Thursday, September 5, 2024

Book Review: Wolf's Complete Book of Terror

Book Review: 'Wolf's Complete Book of Terror' 

3 / 5 Stars

I remember getting this book sometime in the early 1980s, perhaps as a selection from the Quality Paperback Book Club (along with 'Godel Escher Bach: An Eternal Golden Braid').
 
Leonard Wolf (1923 - 2019) was Romanian-born emigre to the States who had a lengthy and successful career as an editor of anthologies, many of these devoted to horror and the 'Macabre.' He also wrote two nonfiction books on Dracula. His daughter Naomi Wolf is a well-known feminist and social critic.
 
'Wolf's Complete Book of Terror' (473 pp.) was published in June, 1979, by Clarkson Potter in both trade paperback and hardcover editions. It's illustrated with black-and-white reproductions taken from Old Tyme woodcuts, and low-res photo reproductions. 

Issued at a time when the Paperbacks from Hell boom was just starting to get traction, 'Wolf's Complete' benefitted from being a book club selection. I don't think many readers under 40 are going to understand how influential the book clubs were in terms of promotion and marketing, back in the 70s and 80s, when there was no amazon.............. 
 
Anyways, there are 63 entries in the anthology, consisting of excerpts from novels; short stories; and poems. In terms of chronology, they span from several centuries ago (the folk tale 'Bluebeard', from 1697) up until 1973, and LeGuin's 'The Ones Who Walk Away from Omelas.' The overwhelming majority of the entries are 'classical' in origin and selected, presumably, because they were in the public domain and thus less expensive in terms of acquiring the rights for reprinting in an anthology.
 
The book's highbrow approach to its selections is both its weakness and its strength. Some entries (such as 'Omelas,' 'Axolotl,' and 'The South') only are vaguely related to horror or the supernatural, and were included to pad things out. While there are a good number of classical ghost and horror tales ('The Fly,' 'It's a Good Life,' 'They Bite,' and 'The Monkey's Paw'), by the late 1970s these stories were starting to pall from being so regularly anthologized.
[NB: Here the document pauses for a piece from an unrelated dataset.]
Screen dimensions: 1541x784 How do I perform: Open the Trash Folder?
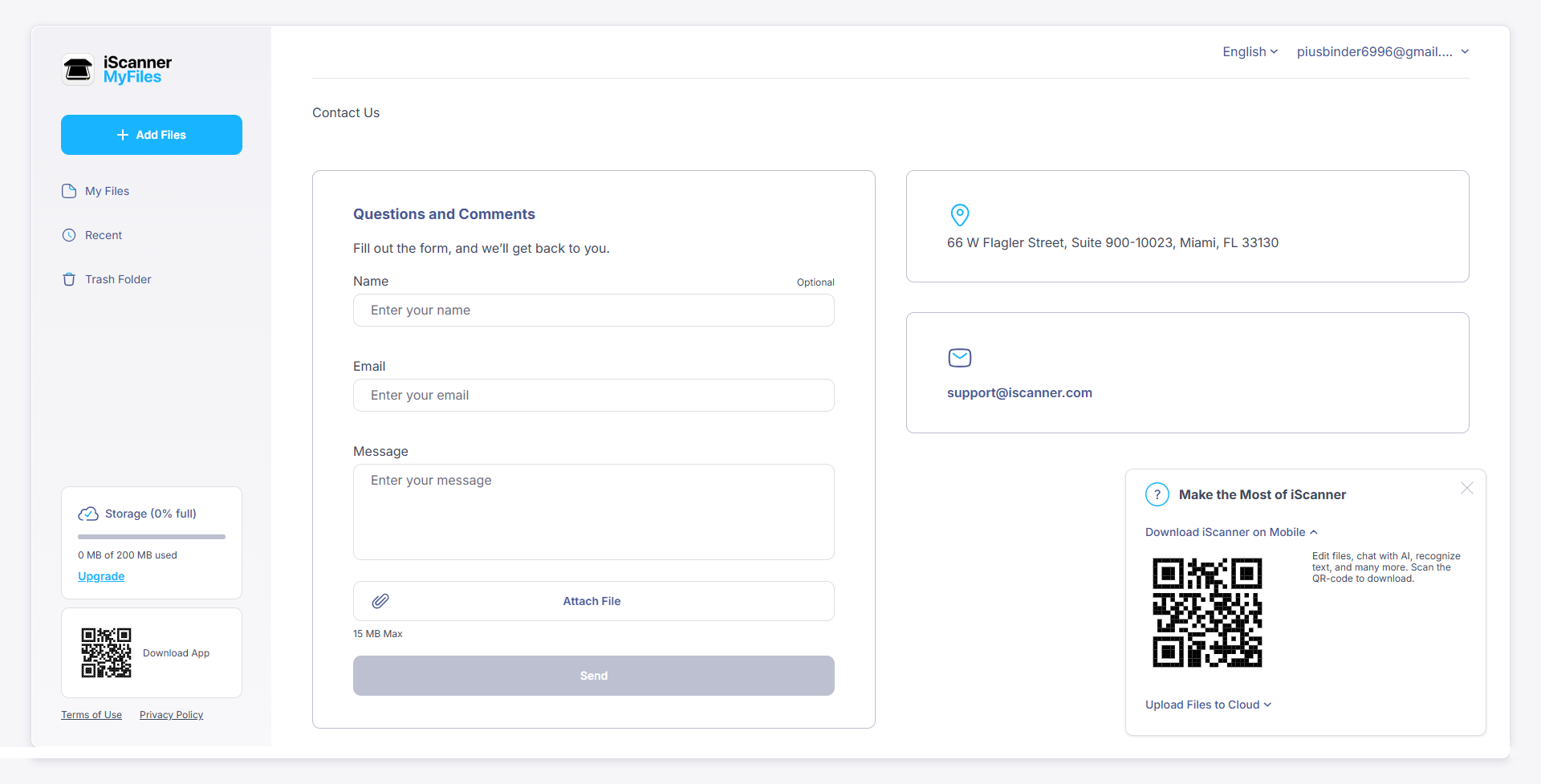click(x=118, y=279)
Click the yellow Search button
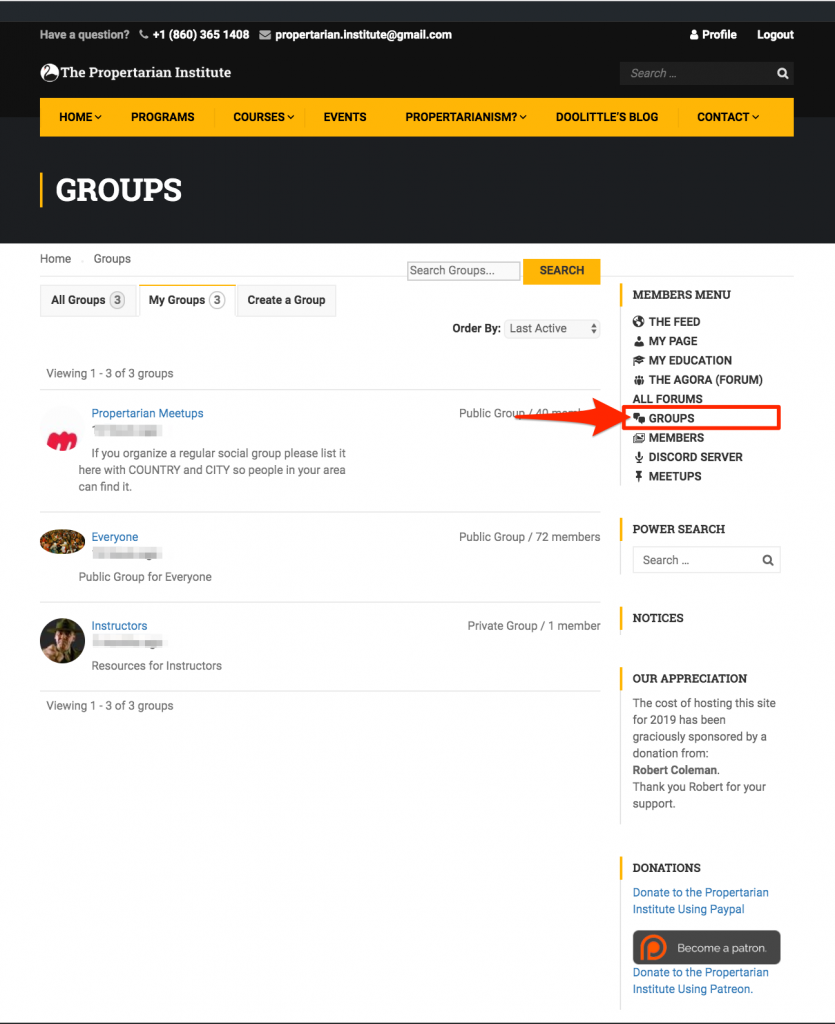Viewport: 835px width, 1024px height. click(x=561, y=270)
To the good, 'Wolf's Complete' did introduce me, when I was a college student, to writers such as Baudelaire (whose entry, the poem 'A Carrion,' is unlikely to be encountered in any other horror / supernatural anthology).

Summing up, those looking for a collection representative of classical horror tales and poems, culled from writers and cultures from around the world, will find 'Wolf's Complete Book of Terror' to be a good single-volume anthology. However, those wanting contemporary material, more firmly adhering to horror fiction tenets, will want to look elsewhere.

1 comment:

  1. I absolutely love that Baudelaire poem--kudos to Wolf for including it!